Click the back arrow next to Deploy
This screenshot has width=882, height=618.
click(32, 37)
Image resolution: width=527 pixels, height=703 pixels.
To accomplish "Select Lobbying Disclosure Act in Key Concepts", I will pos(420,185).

● **WHAT YOU HAVE TO DO**:
Set down only the line containing "Image resolution: width=527" and the lines after it through the end, exactly as they appear above.

● **ANSWER SPACE**:
Image resolution: width=527 pixels, height=703 pixels.
To accomplish "Select Lobbying Disclosure Act in Key Concepts", I will pos(420,185).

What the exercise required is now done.